Telling this story to the committee, I lost it.  I mean, big, rolling tears started pouring over my face and I felt the weird feeling of telling a story from the heart of the world.  Wondering what it was about this story, I realized it’s my gospel.  One line, in the form of a question.  Who, what God, would not do this, would not gather together each and every one?   The one in whom I am learning every day to trust would.  The God I know, realizing this little coin has been lost, has gotten down on her knobby, creaking knees in the mud and the garbage and scrabbled through with her bare hands looking desperately and intently for me, like parent looks for her child lost in a crowd, to bring me back home… un-distracted by anything not immediately related to the problem, disregarding any consequence other than that of finding, of seeking and finding.

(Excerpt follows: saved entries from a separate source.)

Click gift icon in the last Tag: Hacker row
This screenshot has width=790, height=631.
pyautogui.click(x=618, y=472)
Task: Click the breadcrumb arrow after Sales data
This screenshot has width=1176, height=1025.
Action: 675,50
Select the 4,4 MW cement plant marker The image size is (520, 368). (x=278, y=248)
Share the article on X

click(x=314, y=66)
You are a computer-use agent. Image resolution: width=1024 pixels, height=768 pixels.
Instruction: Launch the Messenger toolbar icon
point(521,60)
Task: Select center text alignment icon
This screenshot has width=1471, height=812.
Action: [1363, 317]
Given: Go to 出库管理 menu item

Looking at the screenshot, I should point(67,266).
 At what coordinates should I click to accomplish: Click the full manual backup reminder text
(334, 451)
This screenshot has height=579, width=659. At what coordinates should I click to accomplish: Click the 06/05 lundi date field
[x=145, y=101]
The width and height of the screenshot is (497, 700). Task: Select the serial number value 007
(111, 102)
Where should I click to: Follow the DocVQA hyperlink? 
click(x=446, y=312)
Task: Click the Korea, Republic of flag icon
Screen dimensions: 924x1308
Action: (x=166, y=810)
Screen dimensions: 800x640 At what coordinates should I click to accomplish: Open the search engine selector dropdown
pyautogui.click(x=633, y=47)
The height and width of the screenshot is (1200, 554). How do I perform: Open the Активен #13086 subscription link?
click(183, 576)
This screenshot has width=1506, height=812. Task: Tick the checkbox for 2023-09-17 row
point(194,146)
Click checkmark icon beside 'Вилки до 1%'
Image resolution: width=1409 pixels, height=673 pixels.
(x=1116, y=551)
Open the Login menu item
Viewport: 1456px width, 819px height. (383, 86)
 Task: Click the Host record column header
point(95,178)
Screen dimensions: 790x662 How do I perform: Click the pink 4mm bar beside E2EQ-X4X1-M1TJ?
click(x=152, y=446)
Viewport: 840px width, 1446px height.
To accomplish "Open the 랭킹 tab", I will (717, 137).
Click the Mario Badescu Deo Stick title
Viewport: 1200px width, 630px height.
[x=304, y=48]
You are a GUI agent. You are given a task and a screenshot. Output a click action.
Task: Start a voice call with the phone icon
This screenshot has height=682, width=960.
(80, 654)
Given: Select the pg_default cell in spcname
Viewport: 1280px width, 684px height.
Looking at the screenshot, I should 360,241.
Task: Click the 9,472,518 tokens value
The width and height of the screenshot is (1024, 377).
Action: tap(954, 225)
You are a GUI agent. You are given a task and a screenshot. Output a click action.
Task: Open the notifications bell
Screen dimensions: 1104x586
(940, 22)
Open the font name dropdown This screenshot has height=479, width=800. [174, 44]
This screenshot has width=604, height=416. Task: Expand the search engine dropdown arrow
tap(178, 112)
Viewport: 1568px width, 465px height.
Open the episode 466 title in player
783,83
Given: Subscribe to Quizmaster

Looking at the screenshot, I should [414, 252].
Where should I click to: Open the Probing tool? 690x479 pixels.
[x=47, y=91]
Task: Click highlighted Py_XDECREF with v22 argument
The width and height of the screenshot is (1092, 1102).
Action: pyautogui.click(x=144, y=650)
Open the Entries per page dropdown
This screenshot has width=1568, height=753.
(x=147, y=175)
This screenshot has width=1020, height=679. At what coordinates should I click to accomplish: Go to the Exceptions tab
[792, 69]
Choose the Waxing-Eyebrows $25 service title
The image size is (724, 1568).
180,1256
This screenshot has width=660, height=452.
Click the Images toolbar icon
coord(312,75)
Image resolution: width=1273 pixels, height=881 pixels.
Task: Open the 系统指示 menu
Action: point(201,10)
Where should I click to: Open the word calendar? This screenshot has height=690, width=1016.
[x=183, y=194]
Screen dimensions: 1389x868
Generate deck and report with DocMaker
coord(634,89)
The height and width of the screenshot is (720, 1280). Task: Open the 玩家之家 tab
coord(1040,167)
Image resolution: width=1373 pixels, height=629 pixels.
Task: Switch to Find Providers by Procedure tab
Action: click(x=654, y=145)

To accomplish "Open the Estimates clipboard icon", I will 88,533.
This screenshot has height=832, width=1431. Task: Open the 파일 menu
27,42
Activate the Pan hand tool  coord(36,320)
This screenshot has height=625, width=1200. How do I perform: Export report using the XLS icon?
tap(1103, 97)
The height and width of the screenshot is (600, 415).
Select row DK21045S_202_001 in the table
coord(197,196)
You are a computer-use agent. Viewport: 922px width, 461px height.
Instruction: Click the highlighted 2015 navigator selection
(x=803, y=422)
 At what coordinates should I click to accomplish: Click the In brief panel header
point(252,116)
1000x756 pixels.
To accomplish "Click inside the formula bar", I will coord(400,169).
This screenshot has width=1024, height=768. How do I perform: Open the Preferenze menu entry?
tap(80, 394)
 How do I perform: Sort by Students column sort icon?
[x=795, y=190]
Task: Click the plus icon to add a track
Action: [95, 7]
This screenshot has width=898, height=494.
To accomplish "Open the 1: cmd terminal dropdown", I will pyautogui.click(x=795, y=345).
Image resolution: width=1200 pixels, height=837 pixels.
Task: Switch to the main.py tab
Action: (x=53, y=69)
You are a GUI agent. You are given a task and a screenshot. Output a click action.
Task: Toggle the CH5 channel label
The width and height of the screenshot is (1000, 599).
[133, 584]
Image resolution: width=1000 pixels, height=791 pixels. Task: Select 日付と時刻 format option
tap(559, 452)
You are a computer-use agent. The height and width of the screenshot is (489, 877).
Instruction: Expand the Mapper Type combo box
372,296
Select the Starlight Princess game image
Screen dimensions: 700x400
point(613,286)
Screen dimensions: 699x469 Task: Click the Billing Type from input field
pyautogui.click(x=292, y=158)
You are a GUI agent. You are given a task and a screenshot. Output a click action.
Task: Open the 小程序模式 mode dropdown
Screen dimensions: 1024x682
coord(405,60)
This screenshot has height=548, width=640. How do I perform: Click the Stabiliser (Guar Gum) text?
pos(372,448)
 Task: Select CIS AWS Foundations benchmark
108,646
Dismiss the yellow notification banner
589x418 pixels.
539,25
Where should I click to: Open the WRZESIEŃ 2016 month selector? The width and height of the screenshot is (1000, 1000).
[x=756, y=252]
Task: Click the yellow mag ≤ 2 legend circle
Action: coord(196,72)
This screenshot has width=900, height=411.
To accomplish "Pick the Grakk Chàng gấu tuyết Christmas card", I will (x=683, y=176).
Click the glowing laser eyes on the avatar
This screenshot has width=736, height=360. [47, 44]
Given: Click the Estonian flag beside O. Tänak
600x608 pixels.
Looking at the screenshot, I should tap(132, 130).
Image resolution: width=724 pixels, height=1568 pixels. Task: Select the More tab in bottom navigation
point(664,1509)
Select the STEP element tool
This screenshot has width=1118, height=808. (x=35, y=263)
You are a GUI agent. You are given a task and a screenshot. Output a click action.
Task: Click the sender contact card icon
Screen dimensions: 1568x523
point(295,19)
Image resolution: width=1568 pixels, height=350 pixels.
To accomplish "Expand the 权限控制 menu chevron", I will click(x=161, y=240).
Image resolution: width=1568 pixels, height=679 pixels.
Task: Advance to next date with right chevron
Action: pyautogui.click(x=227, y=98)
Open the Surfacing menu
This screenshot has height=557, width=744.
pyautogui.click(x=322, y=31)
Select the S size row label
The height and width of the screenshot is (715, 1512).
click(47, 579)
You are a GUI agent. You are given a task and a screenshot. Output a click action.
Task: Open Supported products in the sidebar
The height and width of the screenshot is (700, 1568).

There’s a poem that matches this sense of God for me, and it was envisioned by the 14th century Hindu poet Janibai.  It’s entitled, “You leave your greatness behind you.“  May you, too, feel with deep assurance that God has left God’s greatness behind, just for you, to show you that you are loved, coveted, and needed for the building up of the Kingdom.

Jani has had enough of samsara,/but how will I repay my debt?/ You leave your greatness behind you to grind and pound with me./ O Lord you become a woman/ washing me and my soiled clothes,/ proudly you carry the water and gather dung with your own two hands./ O Lord, I want/ a place at your feet,/ says Jani, Namdev’s dasi.